To construct a 99.5% confidence interval for the difference between the mean delay times, we first need to calculate the standard error of the difference.

The formula for the standard error of the difference between two means is:

SE_diff = sqrt[(s1^2/n1) + (s2^2/n2)]

where s1 and s2 are the standard deviations of the two samples, and n1 and n2 are the sizes of the two samples.

Substituting the given values:

SE_diff = sqrt[(0.11^2/400) + (0.09^2/400)] SE_diff = sqrt[(0.0121/400) + (0.0081/400)] SE_diff = sqrt[0.00003025 + 0.00002025] SE_diff = sqrt[0.0000505] SE_diff = 0.0071

Next, we need to find the z-score that corresponds to a 99.5% confidence level. The z-score for a 99.5% confidence level is 2.807 (you can find this value in a standard z-table or using a calculator).

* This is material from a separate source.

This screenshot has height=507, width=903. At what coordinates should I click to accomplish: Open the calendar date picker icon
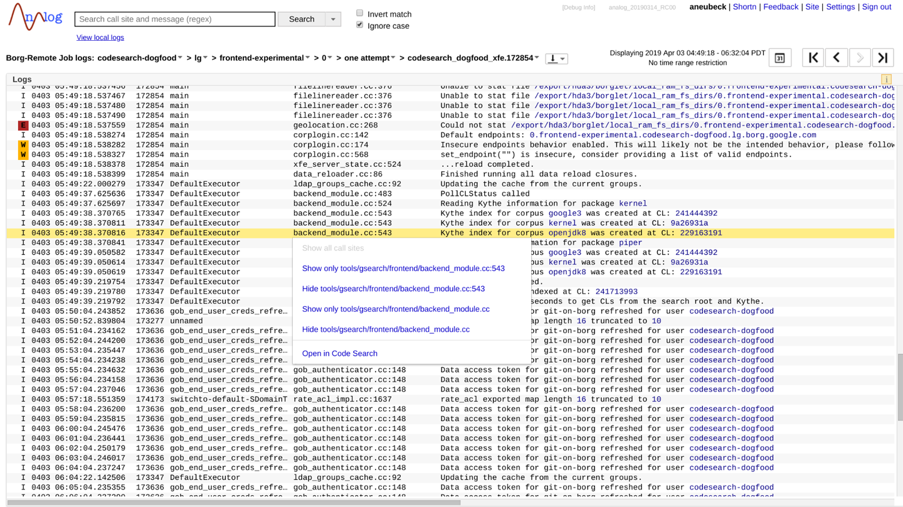[x=779, y=57]
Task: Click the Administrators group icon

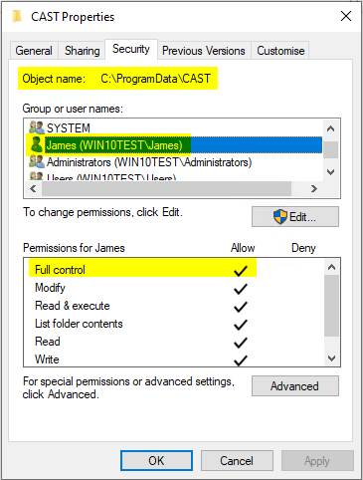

The confidence interval is then calculated as:

CI = mean_diff ± (z-score * SE_diff)

The difference between the means is 0.7 - 0.6 = 0.1.

So, the confidence interval is:

CI = 0.1 ± (2.807 * 0.0071) CI = 0.1 ± 0.0199

Therefore, the 99.5% confidence interval for the difference between the mean delay times is (0.0801, 0.1199) seconds.